## Stored data entries
******************************

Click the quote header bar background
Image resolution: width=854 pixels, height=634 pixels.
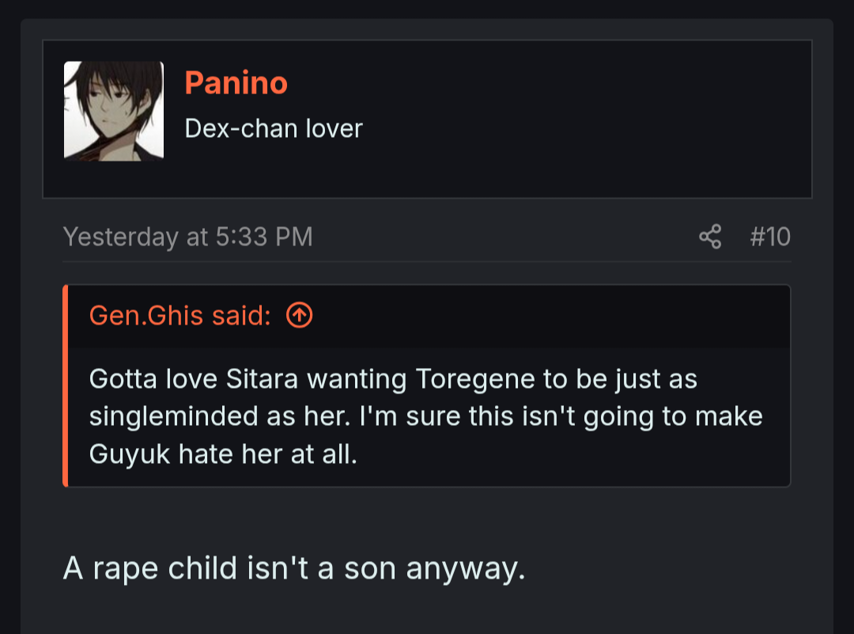545,316
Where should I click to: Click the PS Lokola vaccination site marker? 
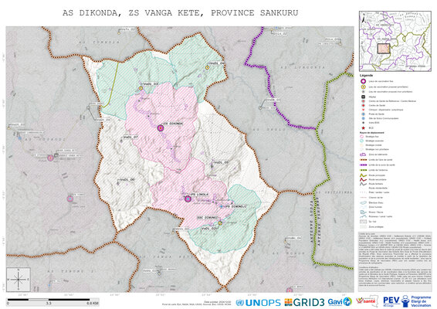point(188,199)
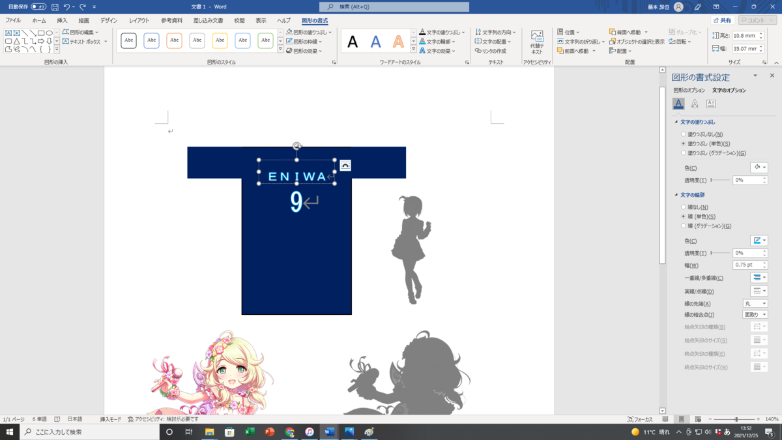Select the blue gradient WordArt A style
The height and width of the screenshot is (440, 782).
375,42
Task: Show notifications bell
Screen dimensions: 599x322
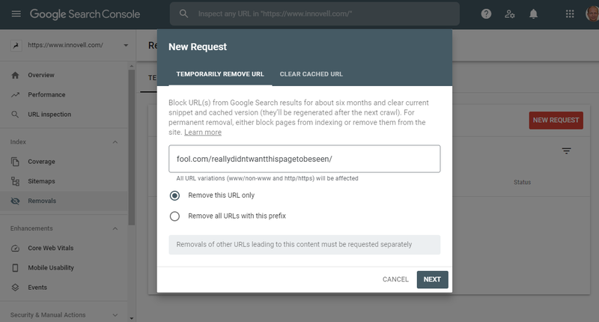Action: pyautogui.click(x=533, y=14)
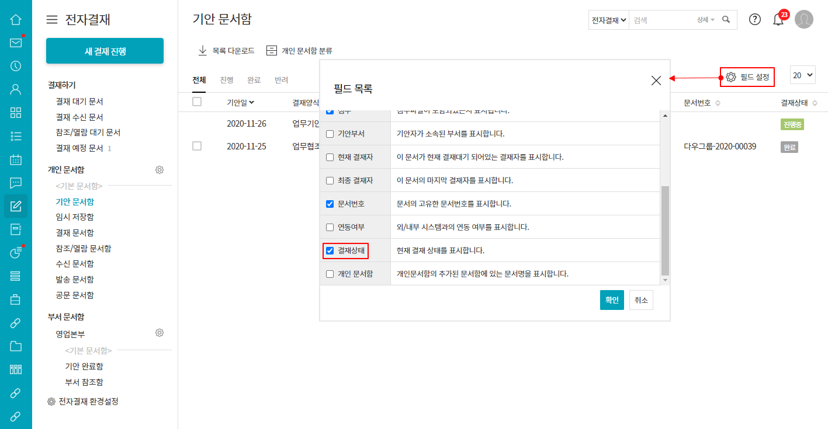This screenshot has width=828, height=429.
Task: Close the 필드 목록 dialog
Action: (x=656, y=81)
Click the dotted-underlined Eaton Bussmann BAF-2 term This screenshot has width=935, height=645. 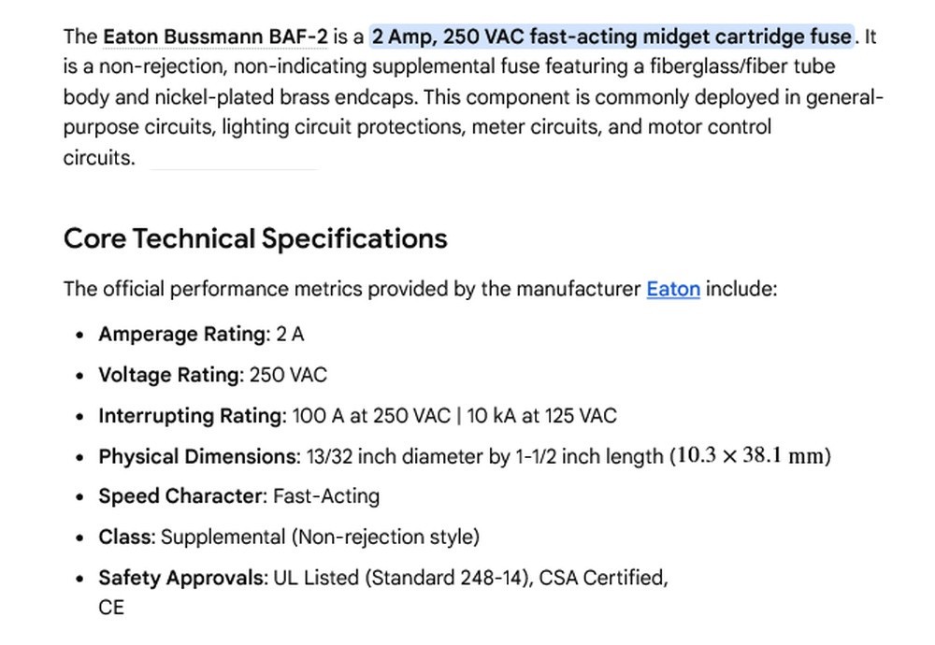coord(215,37)
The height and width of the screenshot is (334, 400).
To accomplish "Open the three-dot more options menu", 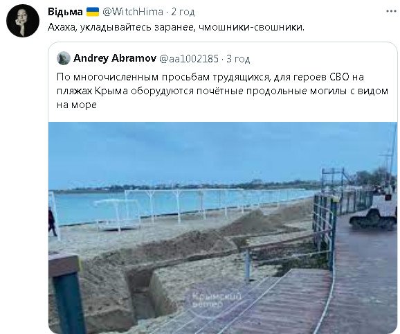I will click(x=391, y=11).
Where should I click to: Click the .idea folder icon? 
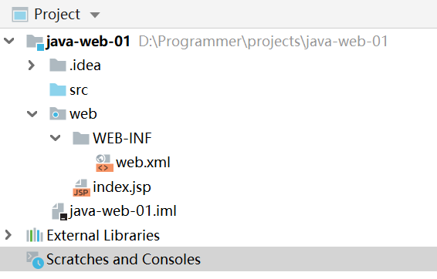pos(58,65)
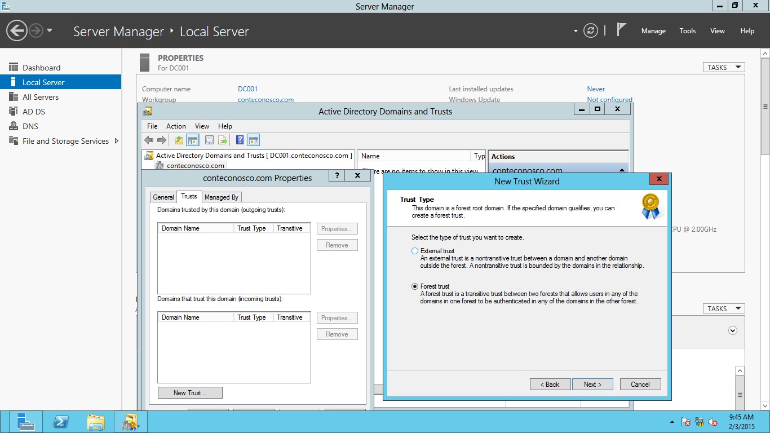Switch to the Managed By tab
Image resolution: width=770 pixels, height=433 pixels.
pyautogui.click(x=221, y=197)
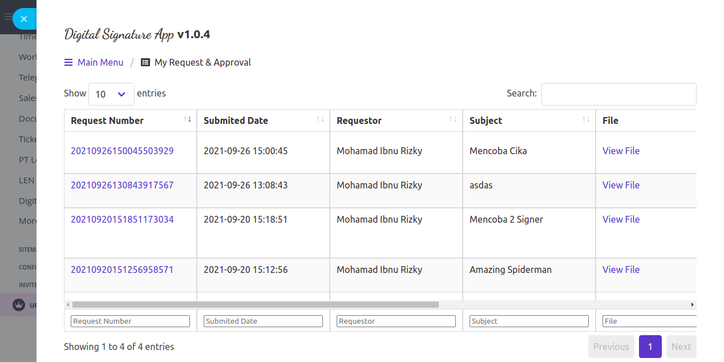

******************************

## What is expected
Exactly and only the lines from the top of the records down to the line containing "Task: Show notifications bell" should be transcribed, please, without the pictures.

## Response below
Click the quote header bar background
Image resolution: width=854 pixels, height=634 pixels.
545,316
Where should I click to: Click the PS Lokola vaccination site marker? 
point(188,199)
Select the blue gradient WordArt A style
The height and width of the screenshot is (440, 782).
375,42
Task: Show notifications bell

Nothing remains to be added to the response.